:: EXERCISE DETAILS ::
Only the lines from the line with "The width and" through the end of the records belong in your reply, copied exactly, with every picture left out.

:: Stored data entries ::
-------

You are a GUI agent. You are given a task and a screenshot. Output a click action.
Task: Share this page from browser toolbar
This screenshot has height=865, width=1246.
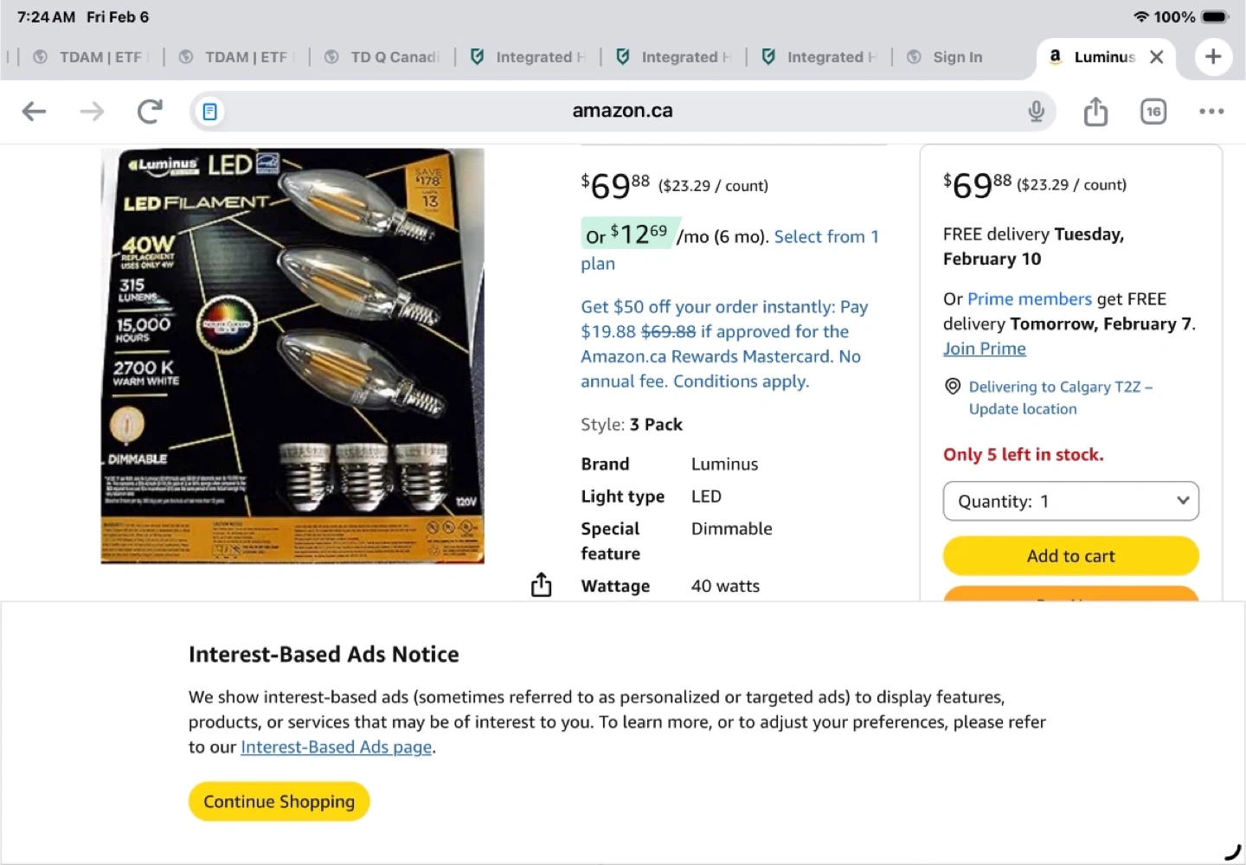[1095, 112]
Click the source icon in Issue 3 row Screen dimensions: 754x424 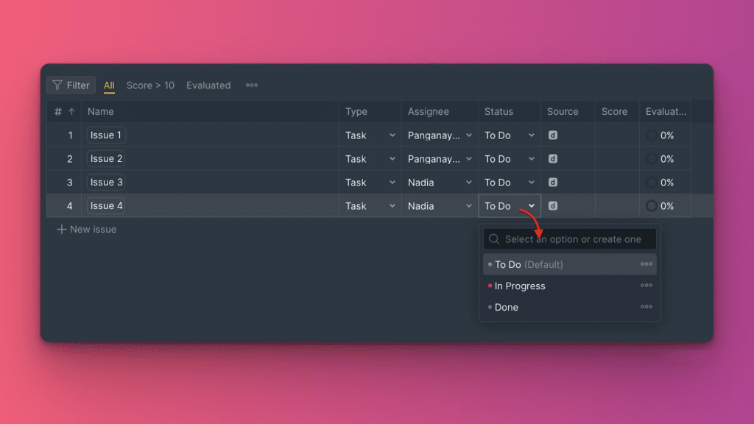553,183
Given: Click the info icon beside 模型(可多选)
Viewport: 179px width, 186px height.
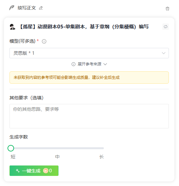Looking at the screenshot, I should point(44,41).
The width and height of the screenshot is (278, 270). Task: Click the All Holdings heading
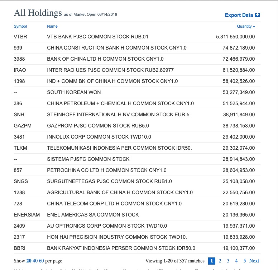[x=38, y=13]
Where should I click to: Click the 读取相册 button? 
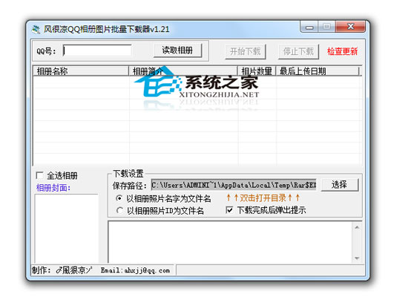click(x=177, y=50)
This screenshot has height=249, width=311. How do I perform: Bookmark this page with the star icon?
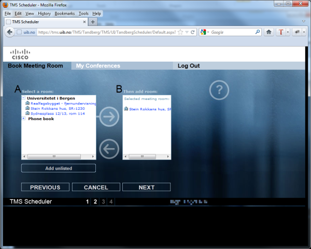pos(180,32)
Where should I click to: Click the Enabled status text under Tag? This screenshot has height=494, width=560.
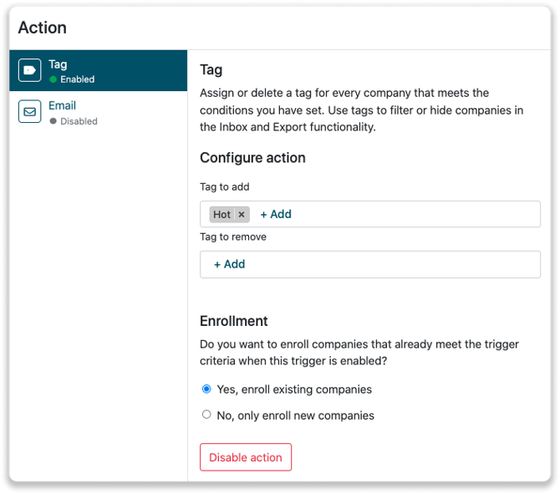click(x=78, y=80)
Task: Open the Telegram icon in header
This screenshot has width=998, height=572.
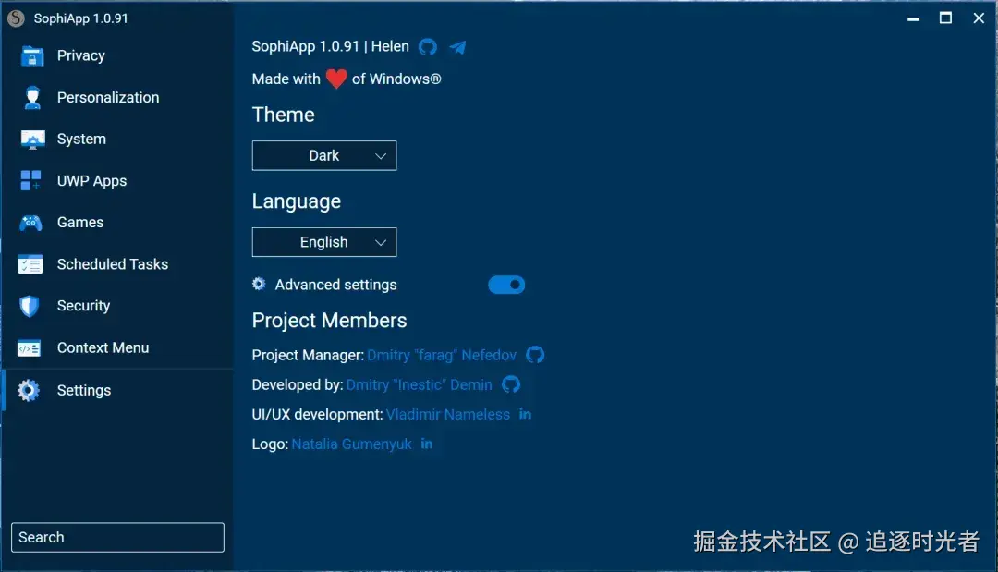Action: point(457,47)
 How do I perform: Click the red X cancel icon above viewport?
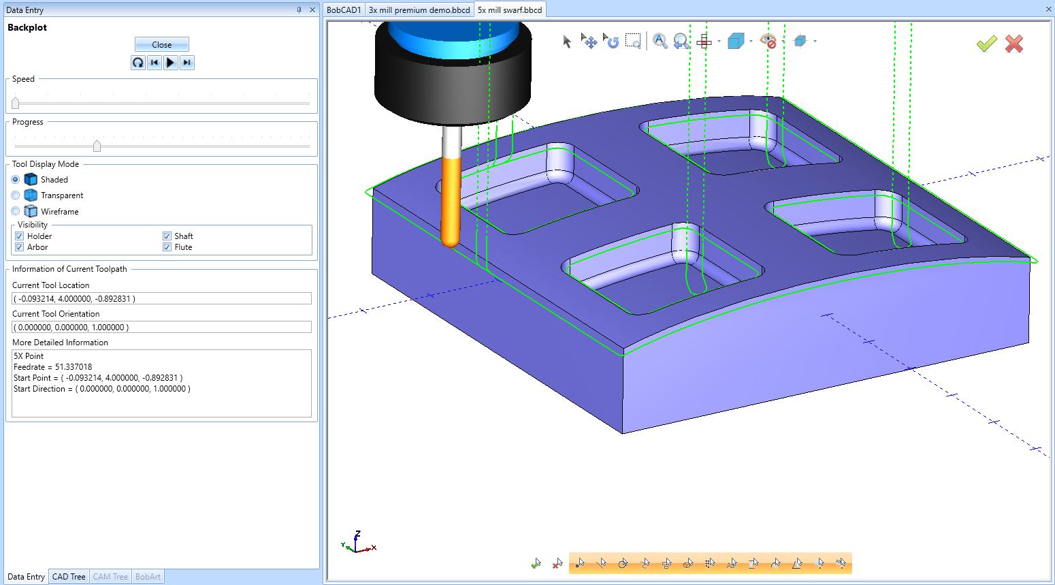click(1013, 44)
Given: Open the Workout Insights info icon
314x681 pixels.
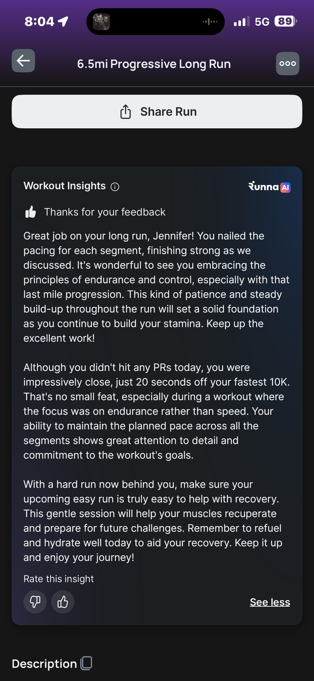Looking at the screenshot, I should pos(115,187).
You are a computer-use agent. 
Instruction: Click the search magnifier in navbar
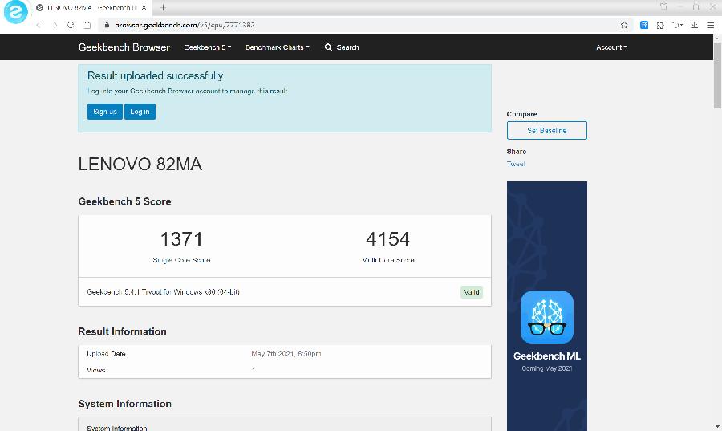329,47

-------

:: TASK RESULT ::
The width and height of the screenshot is (278, 270). Task: Click the All Holdings heading
[x=38, y=13]
Where should I click to: Click the 读取相册 button? 
click(x=177, y=50)
This screenshot has height=249, width=311. How do I perform: Bookmark this page with the star icon?
pos(180,32)
Where should I click to: Click the Enabled status text under Tag? This screenshot has height=494, width=560.
click(x=78, y=80)
Task: Open the Telegram icon in header
This screenshot has width=998, height=572.
Action: point(457,47)
 How do I perform: Click the red X cancel icon above viewport?
click(1013, 44)
Given: Open the Workout Insights info icon
314x681 pixels.
Looking at the screenshot, I should pos(115,187).
You are a computer-use agent. 
Instruction: Click the search magnifier in navbar
329,47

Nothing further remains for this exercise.